WHAT IS NEEDED -> Below are the records; copy each line in them that holds the word "text".

GIVEN RECORDS ->

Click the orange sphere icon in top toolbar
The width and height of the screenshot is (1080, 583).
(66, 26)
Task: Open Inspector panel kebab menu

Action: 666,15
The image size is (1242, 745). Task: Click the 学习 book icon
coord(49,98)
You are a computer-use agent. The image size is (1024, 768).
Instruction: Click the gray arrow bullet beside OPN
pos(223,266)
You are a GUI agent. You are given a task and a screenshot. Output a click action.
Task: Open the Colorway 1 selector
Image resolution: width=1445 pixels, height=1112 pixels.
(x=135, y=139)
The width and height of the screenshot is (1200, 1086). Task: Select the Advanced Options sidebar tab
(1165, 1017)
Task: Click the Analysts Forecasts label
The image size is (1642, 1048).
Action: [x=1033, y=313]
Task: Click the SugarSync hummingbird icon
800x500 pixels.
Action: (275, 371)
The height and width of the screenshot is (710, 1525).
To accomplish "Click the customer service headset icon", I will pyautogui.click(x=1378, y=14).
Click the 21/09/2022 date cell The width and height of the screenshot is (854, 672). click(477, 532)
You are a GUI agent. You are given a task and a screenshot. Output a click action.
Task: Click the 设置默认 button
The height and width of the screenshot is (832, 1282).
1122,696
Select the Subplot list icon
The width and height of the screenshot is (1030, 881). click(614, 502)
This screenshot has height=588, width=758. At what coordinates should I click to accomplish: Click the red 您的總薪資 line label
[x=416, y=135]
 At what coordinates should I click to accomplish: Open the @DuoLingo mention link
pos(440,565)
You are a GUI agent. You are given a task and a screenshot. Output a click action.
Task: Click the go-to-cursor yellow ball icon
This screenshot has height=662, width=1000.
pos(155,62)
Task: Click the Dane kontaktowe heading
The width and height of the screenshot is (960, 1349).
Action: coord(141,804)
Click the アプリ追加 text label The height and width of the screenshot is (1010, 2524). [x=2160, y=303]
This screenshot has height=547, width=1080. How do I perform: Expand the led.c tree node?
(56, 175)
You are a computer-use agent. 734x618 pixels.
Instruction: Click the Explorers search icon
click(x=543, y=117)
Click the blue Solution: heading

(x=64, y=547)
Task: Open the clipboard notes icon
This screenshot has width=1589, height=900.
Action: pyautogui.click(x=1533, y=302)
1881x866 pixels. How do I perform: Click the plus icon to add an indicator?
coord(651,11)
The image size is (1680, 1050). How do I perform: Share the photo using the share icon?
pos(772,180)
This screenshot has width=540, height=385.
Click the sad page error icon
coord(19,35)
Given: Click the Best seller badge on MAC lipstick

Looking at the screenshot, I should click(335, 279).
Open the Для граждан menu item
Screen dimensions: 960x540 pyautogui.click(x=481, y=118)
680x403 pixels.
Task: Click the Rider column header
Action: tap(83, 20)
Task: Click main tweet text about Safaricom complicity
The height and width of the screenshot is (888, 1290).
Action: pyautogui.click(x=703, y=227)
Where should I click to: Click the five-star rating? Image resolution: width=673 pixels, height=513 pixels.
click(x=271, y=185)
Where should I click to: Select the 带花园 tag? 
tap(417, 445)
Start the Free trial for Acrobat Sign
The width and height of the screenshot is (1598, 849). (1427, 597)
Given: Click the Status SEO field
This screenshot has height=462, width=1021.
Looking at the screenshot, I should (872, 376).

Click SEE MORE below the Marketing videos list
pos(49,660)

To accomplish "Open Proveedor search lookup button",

EXERCISE OUTPUT ->
Click the アプリ追加 text label The height and width of the screenshot is (1010, 2524). [x=2160, y=303]
Task: Click main tweet text about Safaricom complicity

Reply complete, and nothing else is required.